1. Raw data is read-only:

Never edit original data files directly
All modifications happen through documented code
Keep multiple backups of irreplaceable data

Research data rules

2. Document data provenance:

Where did each dataset come from?
What processing steps were applied?
What are the known limitations or biases?

Research data rules

3. Separate processing stages:

Raw → Cleaned → Analysis-ready → Results
Each stage produces documented intermediate files
Clear scripts connect each transformation step

Research data

Where should it live?

data/
├── raw/
├── processed/
└── results/

You can set the permissions on the data/raw/ directory to read and execute only: chmod -R 500 raw/

Make sure to pick the correct permissions: chmod command
You can always undo these later

Research data

Where should it live?

We will talk later in more depth about releasing and sharing code, but open data should be saved and shared in a data repository if at all possible:

Your funder may have specific repositories for research data
Publications may have requirements about sharing output data
Use the University’s data deposit service

Research code

There are lots of different ways of organising your research code
There is no one “correct” way

Single Folder Layout

my-research-project/
├── README.md                # Project overview and setup
├── environment.yml          # Dependencies
├── data/                    # Possibly some minor output data
├── src/                     # Your source code
│   ├── data_processing/
│   ├── analysis/
│   └── visualization/
├── tests/                   # Unit tests for your functions
├── notebooks/               # Jupyter notebooks for exploration
├── results/                 # Figures, tables, model outputs
├── docs/                    # Additional documentation
└── scripts/                 # Standalone utility scripts

This is one way of keeping your code organised
The source code (in src) and analysis, notes, and notebooks are all in the same high-level project folder

Two Folder Layout

Often research work involves:

Building some form of numerical model, analysis pipeline, or other code that is somewhat generic or modular
Applying that model to specific parameters and testing various inputs and outputs, using tools like Jupyter notebooks to explore output and write notes

Two Folder Layout

I tended to bump into a few questions or problems that I didn’t see an obvious solution to:

I want to keep my codebase nice and tidy and comprehensible, but I also tend to produce lots and lots of analysis scripts, notebooks and figures as I analyse my results;

I want to compare my models to analytical cases to check their validity, again producing lots of various outputs, figures etc.;

I don’t want to accidentally modify some of my numerical model code when trying to analyse my results at a later stage;

I want to update my core code, fix some problems and add some functionality; how do I keep track of what results I produced with which version of my code?

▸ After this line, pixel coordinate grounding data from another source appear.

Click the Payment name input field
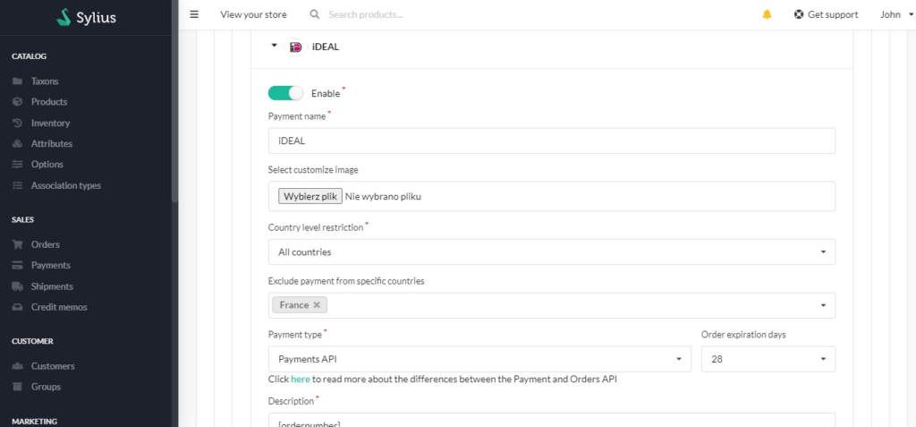Image resolution: width=916 pixels, height=427 pixels. pyautogui.click(x=551, y=141)

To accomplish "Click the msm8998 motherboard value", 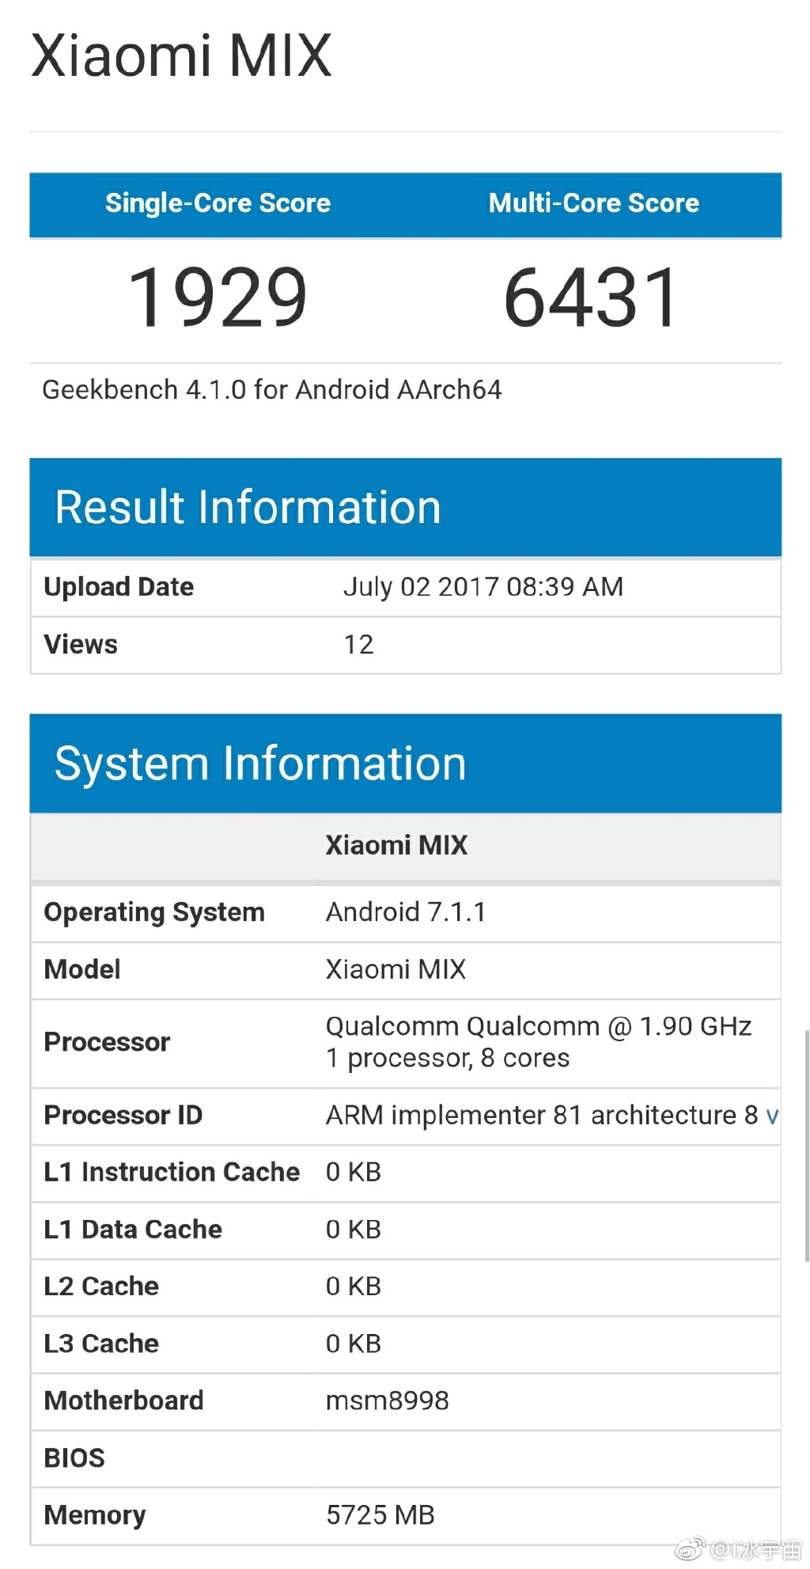I will (388, 1400).
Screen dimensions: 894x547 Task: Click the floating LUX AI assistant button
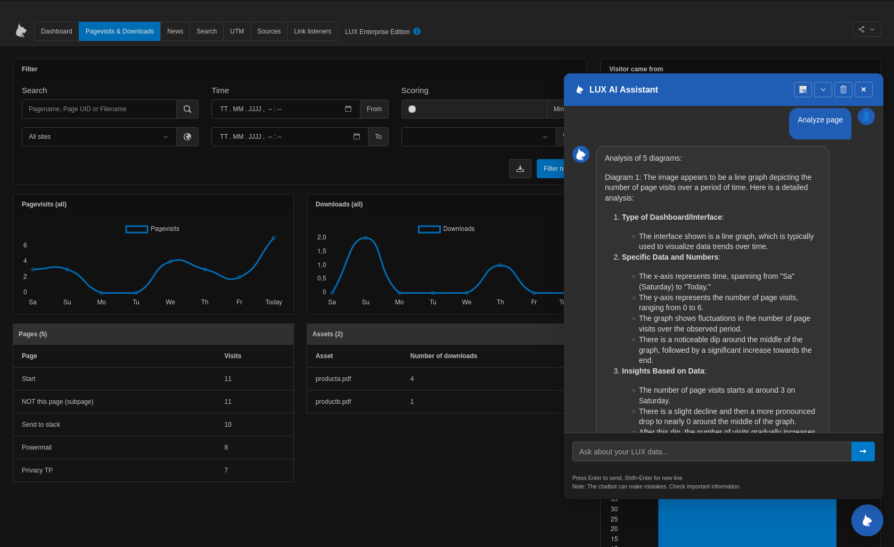click(867, 520)
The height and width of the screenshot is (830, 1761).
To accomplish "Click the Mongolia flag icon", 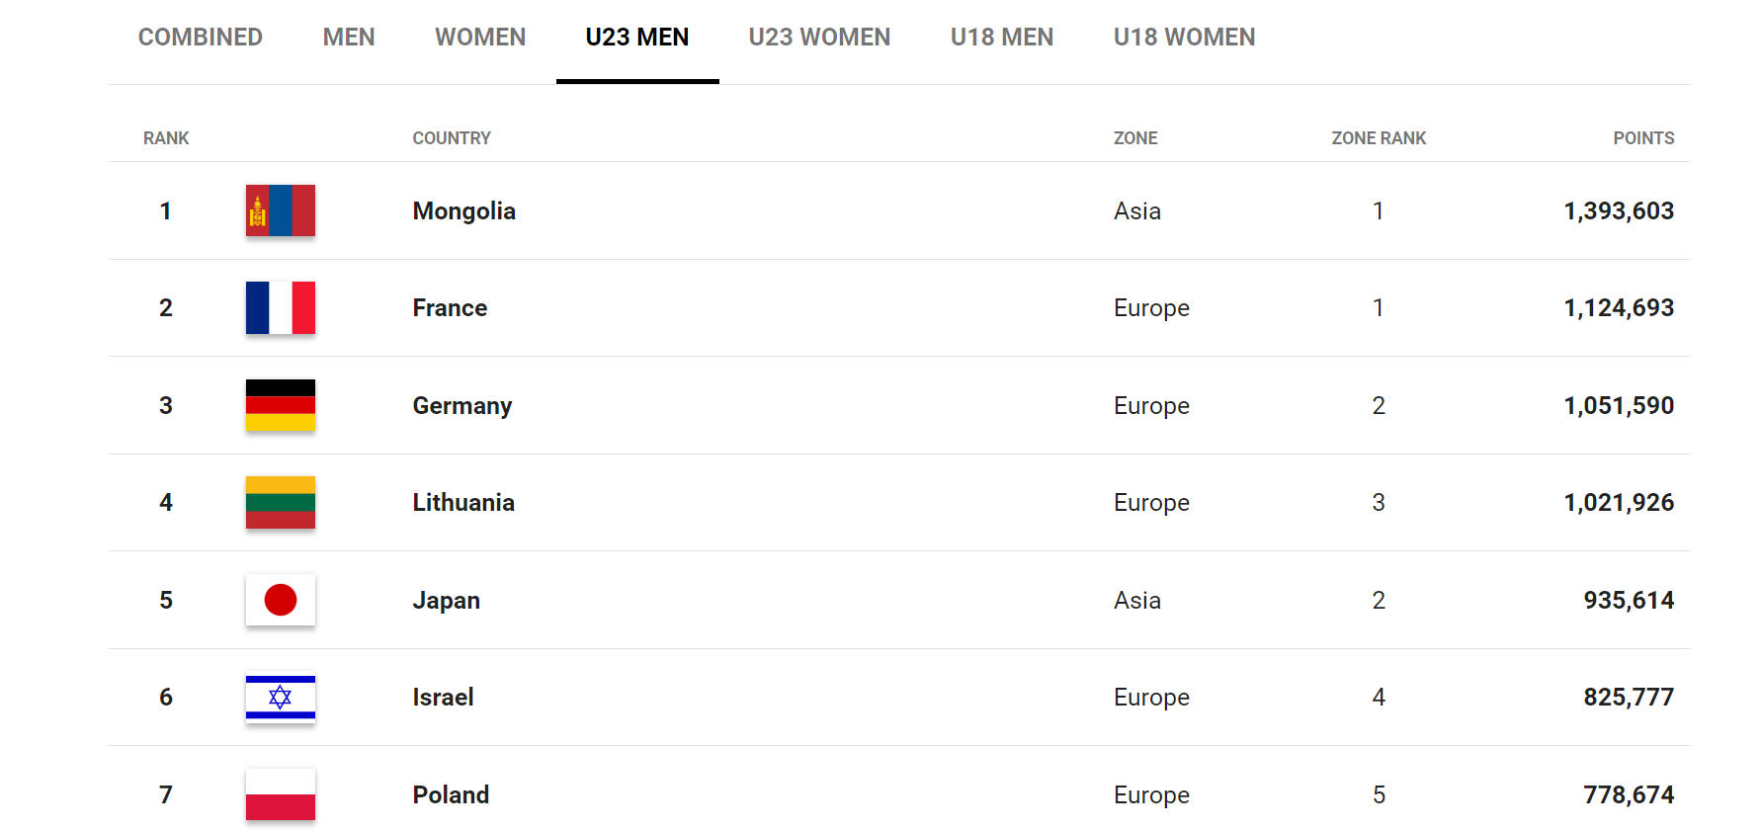I will pos(281,210).
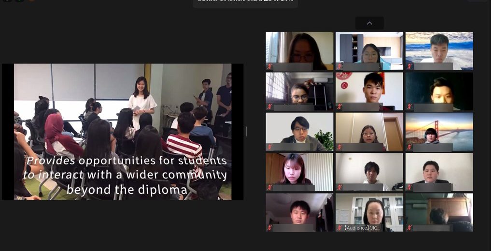Screen dimensions: 494x251
Task: Select the tile of woman beside window curtains
Action: tap(299, 51)
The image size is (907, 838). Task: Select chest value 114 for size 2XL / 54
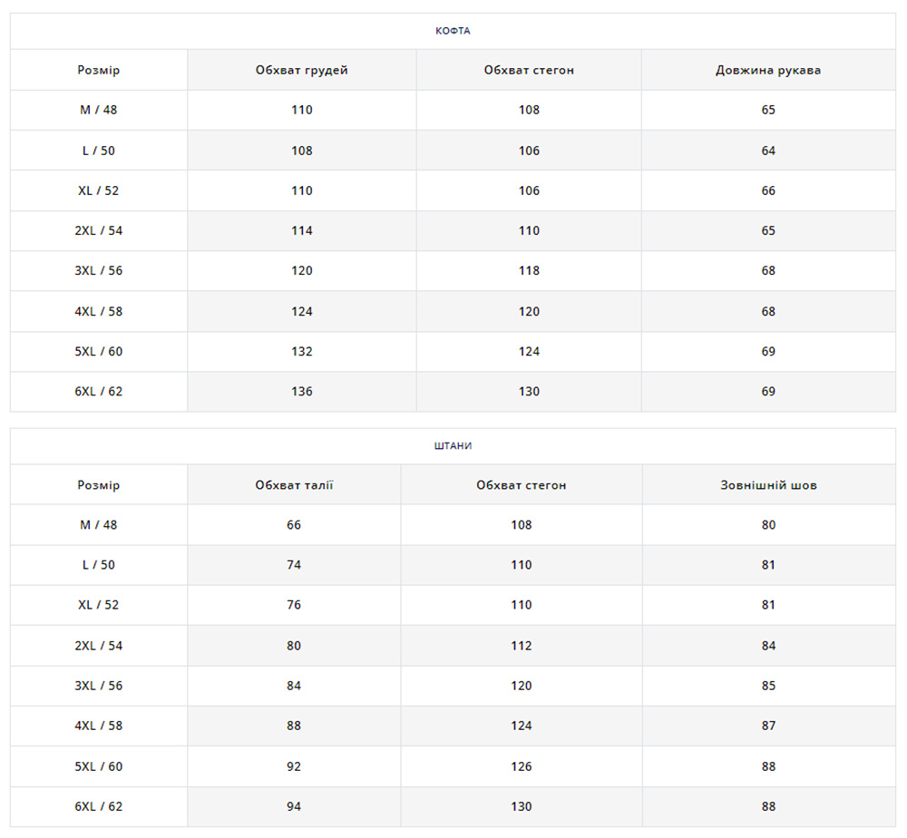point(302,231)
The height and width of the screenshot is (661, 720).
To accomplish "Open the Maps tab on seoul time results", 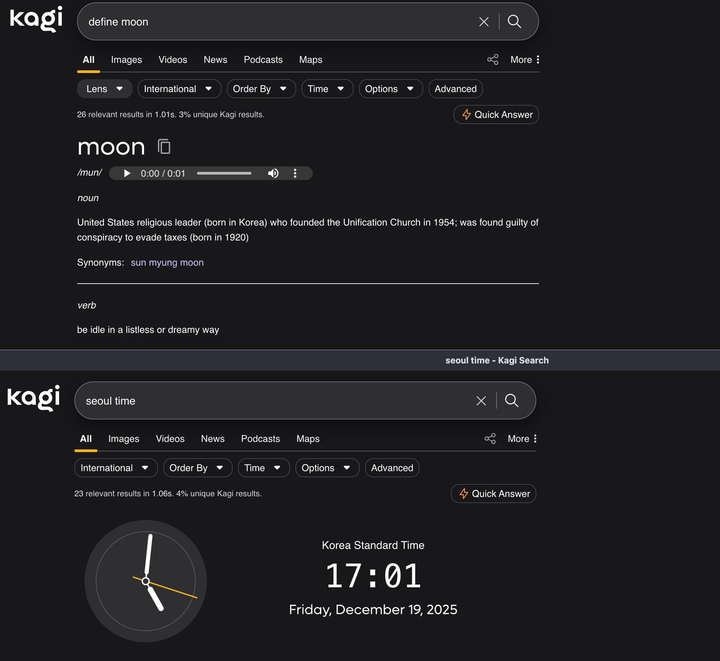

Other people would probably be able to use my model, or adapt it for their own projects, but they won’t want to sift through all my iterative work in the meantime.

Two Folder Layout

Sometimes a single project folder can become unwieldy:

It can be difficult to separate out your methods and core code from various experiments and tests
Important information and code snippets can go missing in Jupyter Notebooks
One folder for “core code”; the functions you will re-use
One folder for the “application” - whether that’s running experiments, writing a paper or a thesis chapter, etc.

Folder 1: the “core code” or “package” folder

planet-evolution/            
├── src/  
│   └── planet_evolution/     
│       ├── __init__.py      Makes the folder a package.
│       └── source.py        An example module containing source code.
├── tests/
|   ├── __init__.py          Sets up the test suite.
│   └── test_source.py       A file containing tests for the code in source.py.
├── README.md                README with information about the project.
├── docs                     Package documentation
├── pyproject.toml           Allows me to install this as a package
├── LICENSE                  License text to allow for reuse
└── CITATION.cff             Citation file that makes it easy for people to cite you!

This will contain the code that you will import as a library in your project!

Folder 2: the “application” repository

pallasite-parent-body-evolution/    
├── LICENSE
├── README.md
├── env.yml or requirements.txt     The libraries I need for analysis (including planet_evolution!)
├── data                            I usually load in large data from storage elsewhere
│   ├── interim                     But sometimes do keep small summary datafiles in the repository
│   ├── processed
│   └── raw
├── docs                            Notes on analysis, process etc.
├── notebooks                       Jupyter notebooks used for analysis
├── reports                         For a manuscript source, e.g., LaTeX, Markdown, etc., or any project reports
│   └── figures                     Figures for the manuscript or reports
├── src                             Source code for this project
│   ├── data                        Scripts and programs to process data
│   ├── tools                       Any helper scripts go here
│   └── visualization               Scripts for visualisation of your results, e.g., matplotlib, ggplot2 related.
└── tests                           Test code for this project, benchmarking, comparison to analytical models

Deciding on a folder layout

If you opt for a single folder layout, but keep it tidy and organised, it is easy to split it into two separate directories at a later point!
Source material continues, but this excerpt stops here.